Note - we will combine the 'Asian' and 'Native Hawiian and Other Pacific Islander' values together to simplify the lists

In [37]:
mapping = {
    "Asian/Pacific Islander": 15159516 + 674625,        
    "Native American/Native Alaskan": 3739506,
    "Black": 40250635,
    "Hispanic": 44618105,
    "White": 197318956  }

In [44]:
# create a new dictionary
race_per_hundredk = {}

# loop through the key (race type) and its value (number of gun deaths) in the 'race_counts' dictionary we created above
# populate the new dictionary with the key (race type), and its value, which this time, is equal to:
# the number of gun deaths / the value of key in the mapping dictionary (population count)
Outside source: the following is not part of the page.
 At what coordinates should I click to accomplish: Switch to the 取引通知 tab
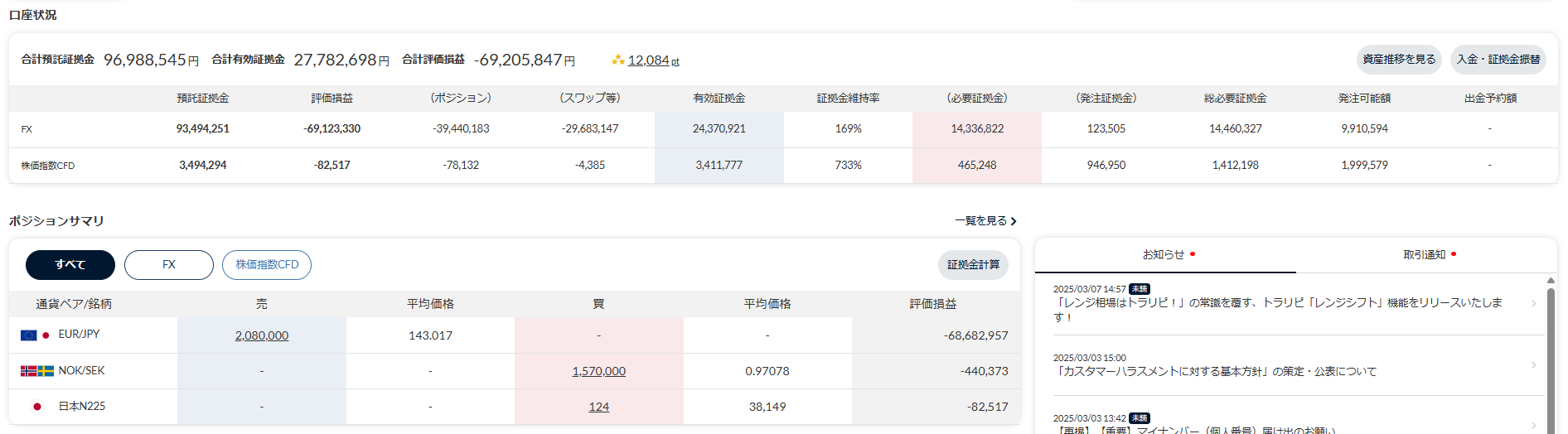click(1425, 255)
for k,v in race_counts.items():
    race_per_hundredk[k] = (v / mapping[k]) * 100000

In [45]:
# show the dictionary
race_per_hundredk

{'Asian/Pacific Islander': 8.374309664161762,
 'White': 33.56849303419181,
 'Native American/Native Alaskan': 24.521955573811088,
 'Black': 57.8773477735196,
 'Hispanic': 20.220491210910907}

## Filtering by Intent

We will perform the above analysis again, but this time explore how the 'Intent' column (filtered on the value 'Homicide') effects the proportion of gun deaths by race

In [48]:
# create list of intent values, across all rows
intents = [row[3] for row in data]

# show the first twenty values, which just represents the intent (or cause of death) of the person who died, for each row
print(intents[:20])

['Suicide', 'Suicide', 'Suicide', 'Suicide', 'Suicide', 'Suicide', 'Undetermined', 'Suicide', 'Accidental', 'Suicide', 'Suicide', 'Suicide', 'Suicide', 'Suicide', 'Homicide', 'Suicide', 'Suicide', 'Suicide', 'Homicide', 'Suicide']


In [49]:
# create a dictionary to hold the results
homicide_race_counts = {}

# loop through the 'races' list we created near the beginning (a list of the races for every gun death)
# check if the race is not already stored as a key in the new dictionary (if it isn't, add it as a new key with a '0' value)
# also loop through the indexes in the 'races' list and use that same index to look up the value in the new 'intents' list
# if a row in the 'intents' list contains a 'Homicide' value, increment the associated race key by one
for i,race in enumerate(races):
    if race not in homicide_race_counts:
        homicide_race_counts[race] = 0
    if intents[i] == "Homicide":
        homicide_race_counts[race] += 1

In [50]:
# show the dictionary
homicide_race_counts

{'Asian/Pacific Islander': 559,
 'White': 9147,
 'Native American/Native Alaskan': 326,
 'Black': 19510,
 'Hispanic': 5634}

Similar to the above, we will now create a new dictionary that shows the proportion of gun deaths by race, having filtered by 'intent' (homicide)

In [51]:
# create a new dictionary
race_per_hundredk = {}

# loop through the key (race type) and its value (number of gun deaths) in the 'homicide_race_counts' dictionary we created above
# populate the new dictionary with the key (race type), and its value, which is equal to:
# the number of gun deaths / the value of key in the mapping dictionary (population count)
for k,v in homicide_race_counts.items():
    race_per_hundredk[k] = (v / mapping[k]) * 100000

In [52]:
# show the dictionary
race_per_hundredk

{'Asian/Pacific Islander': 3.530346230970155,
 'White': 4.6356417981453335,
 'Native American/Native Alaskan': 8.717729026240365,
 'Black': 48.471284987180944,
 'Hispanic': 12.627161104219914}

## Analysis

From the above, we can conclude that gun related homicides in the US disproportionately affect people in the Black and Hispanic racial categories.